Estoy a punto de descargar un nuevo golpe cuando escucho voces a mi espalda. Toda la cripta se ilumina. Me protejo los ojos con el dorso de una mano. Quizás sean las huestes celestiales que vienen en mi ayuda, pienso conmovido. Comprendo mi error cuando una multitud de manos me inmoviliza y me hace caer de bruces. Las monjas lloran y aúllan como posesas. “Padre”, gimotean, “¿cómo pudo hacerles eso a los pobres niños del orfanato? ¡Todos estos inocentes angelitos!” No entiendo una palabra de lo que dicen. Sigo luchando para soltarme. Mi misión no puede quedar inconclusa.
Comunión
La niña, vestida completamente de blanco, abrió la boca y recibió la hostia sobre su lengua. Mientras recibía el sacramento recordó a la vieja señora Cromwell. La anciana vivía sola en un caserón construido en los linderos del bosque. Ella había costeado su primera comunión incluyendo el hermoso vestido blanco. La niña era huérfana y vivía con unos parientes lejanos de su madre. Ellos ya tenían suficientes bocas que alimentar y decidieron que era tiempo de que comenzara a trabajar. La colocaron como sirvienta en la mansión de la señora Cromwell, quien siempre estaba necesitada de ayuda. Ella era tan buena que terminaba enviando a sus doncellas a estudiar en la gran ciudad. Todas eran unas malagradecidas, según los rumores de la gente, ya que ninguna había regresado a dar las gracias. La niña permaneció en silencio durante toda la misa. Luego de la bendición sacerdotal y la despedida corrió hacia la casa de su protectora. La anciana la esperaba sentada en un enorme sillón. Se puso de pie al verla entrar. “¿Hiciste todo lo que te dije?”, le preguntó con aire severo. La niña asintió con la cabeza. “¿Blasfemaste mientras comulgabas?”, continuó interrogando. La niña volvió a asentir. La señora Cromwell sonrió complacida. “Espero que la hostia siga intacta”, le dijo a la niña al tiempo que se sacaba uno de los alfileres con que mantenía su peinado.

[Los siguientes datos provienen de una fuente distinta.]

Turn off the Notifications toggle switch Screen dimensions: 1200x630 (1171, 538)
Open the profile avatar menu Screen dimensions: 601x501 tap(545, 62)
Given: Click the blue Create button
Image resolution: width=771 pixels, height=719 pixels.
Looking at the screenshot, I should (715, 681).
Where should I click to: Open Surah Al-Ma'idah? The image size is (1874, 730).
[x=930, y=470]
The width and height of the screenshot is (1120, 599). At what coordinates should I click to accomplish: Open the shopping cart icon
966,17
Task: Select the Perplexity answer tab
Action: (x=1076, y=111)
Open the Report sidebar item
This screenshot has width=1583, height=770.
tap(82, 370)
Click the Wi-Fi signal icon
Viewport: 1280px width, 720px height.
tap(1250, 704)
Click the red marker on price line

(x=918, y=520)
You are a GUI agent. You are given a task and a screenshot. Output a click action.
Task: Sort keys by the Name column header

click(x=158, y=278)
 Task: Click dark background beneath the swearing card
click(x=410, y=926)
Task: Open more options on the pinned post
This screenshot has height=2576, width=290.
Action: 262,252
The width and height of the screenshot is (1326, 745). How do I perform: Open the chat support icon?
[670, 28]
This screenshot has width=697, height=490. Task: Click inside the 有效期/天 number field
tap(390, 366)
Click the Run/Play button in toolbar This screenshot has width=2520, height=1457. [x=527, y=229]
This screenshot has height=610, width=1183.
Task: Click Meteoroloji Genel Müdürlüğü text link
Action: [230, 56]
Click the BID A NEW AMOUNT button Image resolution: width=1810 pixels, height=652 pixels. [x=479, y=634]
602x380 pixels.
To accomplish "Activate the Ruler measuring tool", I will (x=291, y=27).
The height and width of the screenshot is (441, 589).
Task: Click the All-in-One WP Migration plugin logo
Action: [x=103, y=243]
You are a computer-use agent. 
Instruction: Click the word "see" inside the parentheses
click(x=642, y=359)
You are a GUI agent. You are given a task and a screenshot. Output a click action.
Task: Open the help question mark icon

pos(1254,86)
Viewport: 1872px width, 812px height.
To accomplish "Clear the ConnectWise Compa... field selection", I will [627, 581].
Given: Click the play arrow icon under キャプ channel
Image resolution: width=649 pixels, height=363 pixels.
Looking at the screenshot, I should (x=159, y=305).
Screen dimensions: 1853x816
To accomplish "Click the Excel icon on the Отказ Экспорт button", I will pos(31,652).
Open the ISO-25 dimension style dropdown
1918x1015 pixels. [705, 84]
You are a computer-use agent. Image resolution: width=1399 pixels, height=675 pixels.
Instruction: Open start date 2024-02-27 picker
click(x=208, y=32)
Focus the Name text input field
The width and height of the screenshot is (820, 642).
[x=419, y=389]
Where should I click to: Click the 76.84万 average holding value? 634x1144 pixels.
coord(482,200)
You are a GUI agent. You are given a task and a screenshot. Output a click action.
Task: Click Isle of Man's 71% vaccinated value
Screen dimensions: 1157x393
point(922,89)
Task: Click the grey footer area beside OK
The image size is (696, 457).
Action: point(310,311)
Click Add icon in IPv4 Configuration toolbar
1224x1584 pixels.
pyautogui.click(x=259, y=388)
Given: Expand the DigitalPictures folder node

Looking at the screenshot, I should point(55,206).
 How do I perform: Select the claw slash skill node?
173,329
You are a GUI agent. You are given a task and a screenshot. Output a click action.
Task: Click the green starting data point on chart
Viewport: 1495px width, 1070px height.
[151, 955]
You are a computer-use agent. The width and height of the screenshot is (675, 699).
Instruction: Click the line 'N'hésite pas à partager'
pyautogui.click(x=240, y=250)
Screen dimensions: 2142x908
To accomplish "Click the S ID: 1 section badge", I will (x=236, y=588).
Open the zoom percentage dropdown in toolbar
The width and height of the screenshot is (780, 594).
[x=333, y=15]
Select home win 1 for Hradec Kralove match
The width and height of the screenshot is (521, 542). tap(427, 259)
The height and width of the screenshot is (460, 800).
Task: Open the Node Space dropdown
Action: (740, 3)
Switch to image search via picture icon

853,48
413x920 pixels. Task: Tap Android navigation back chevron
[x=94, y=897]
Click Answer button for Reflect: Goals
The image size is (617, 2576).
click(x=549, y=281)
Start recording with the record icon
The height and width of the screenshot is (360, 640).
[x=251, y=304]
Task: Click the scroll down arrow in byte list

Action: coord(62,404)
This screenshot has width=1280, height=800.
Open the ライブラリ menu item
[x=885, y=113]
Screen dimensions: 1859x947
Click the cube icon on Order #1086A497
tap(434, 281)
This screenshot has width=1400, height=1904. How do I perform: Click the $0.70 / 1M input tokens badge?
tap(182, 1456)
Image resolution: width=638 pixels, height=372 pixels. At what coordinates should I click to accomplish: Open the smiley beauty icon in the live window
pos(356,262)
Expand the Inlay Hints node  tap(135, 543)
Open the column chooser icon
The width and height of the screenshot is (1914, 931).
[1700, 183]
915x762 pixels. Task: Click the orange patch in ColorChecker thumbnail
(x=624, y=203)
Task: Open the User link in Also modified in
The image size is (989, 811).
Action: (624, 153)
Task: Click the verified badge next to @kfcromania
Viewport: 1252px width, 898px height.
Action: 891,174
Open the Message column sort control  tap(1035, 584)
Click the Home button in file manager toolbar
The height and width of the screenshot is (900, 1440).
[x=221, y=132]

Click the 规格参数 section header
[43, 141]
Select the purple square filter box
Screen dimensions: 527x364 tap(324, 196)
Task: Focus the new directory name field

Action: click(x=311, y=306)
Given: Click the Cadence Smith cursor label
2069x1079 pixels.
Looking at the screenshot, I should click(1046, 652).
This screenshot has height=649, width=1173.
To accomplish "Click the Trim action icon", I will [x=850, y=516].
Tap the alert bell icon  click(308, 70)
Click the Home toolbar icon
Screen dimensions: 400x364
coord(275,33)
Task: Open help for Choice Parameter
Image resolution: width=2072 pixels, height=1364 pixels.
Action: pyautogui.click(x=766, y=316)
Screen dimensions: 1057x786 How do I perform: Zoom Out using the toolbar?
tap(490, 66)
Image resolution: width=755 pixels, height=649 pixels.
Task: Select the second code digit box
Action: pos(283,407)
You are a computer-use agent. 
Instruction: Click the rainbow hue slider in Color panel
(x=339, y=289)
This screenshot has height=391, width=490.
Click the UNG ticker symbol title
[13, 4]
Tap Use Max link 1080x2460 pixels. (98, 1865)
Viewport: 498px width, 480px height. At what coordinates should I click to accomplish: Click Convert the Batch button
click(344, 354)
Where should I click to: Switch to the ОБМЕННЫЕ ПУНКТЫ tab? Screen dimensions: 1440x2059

La niña había cerrado la boca cuidándose de no juntar los dientes. La anciana tomó una de las manos de la niña y le pinchó un dedo. Lo apretó hasta que una gruesa gota de sangre se formó sobre la yema. La pequeña comprendió al instante y se llevó el dedo a la boca. Sintió un extraño cosquilleo, como si algo se moviera sobre su lengua. “Escupe sobre las palmas de tus manos”, le dijo la anciana. La niña miró asombrada: un pequeño reptil se agitaba en el hueco que formaban sus manos. “Lo has hecho bien”, la felicitó la anciana. “Al principio lo alimentarás solo con tu sangre. Ahora eres como su madre”, la instruyó, “con el tiempo podrás utilizar la sangre de los demás. Será tu sirviente y tu instrumento”. La señora Cromwell volvió a sentarse. “Siempre quise una compañera”, suspiró con un poco de tristeza, “pero todas las demás fracasaron. Pagaron caro sus errores. Debes saber que mi Señor no tolera los fracasos”. “Querrá decir nuestro Señor”, la corrigió la niña, y balanceó con ternura a la criatura entre sus manos.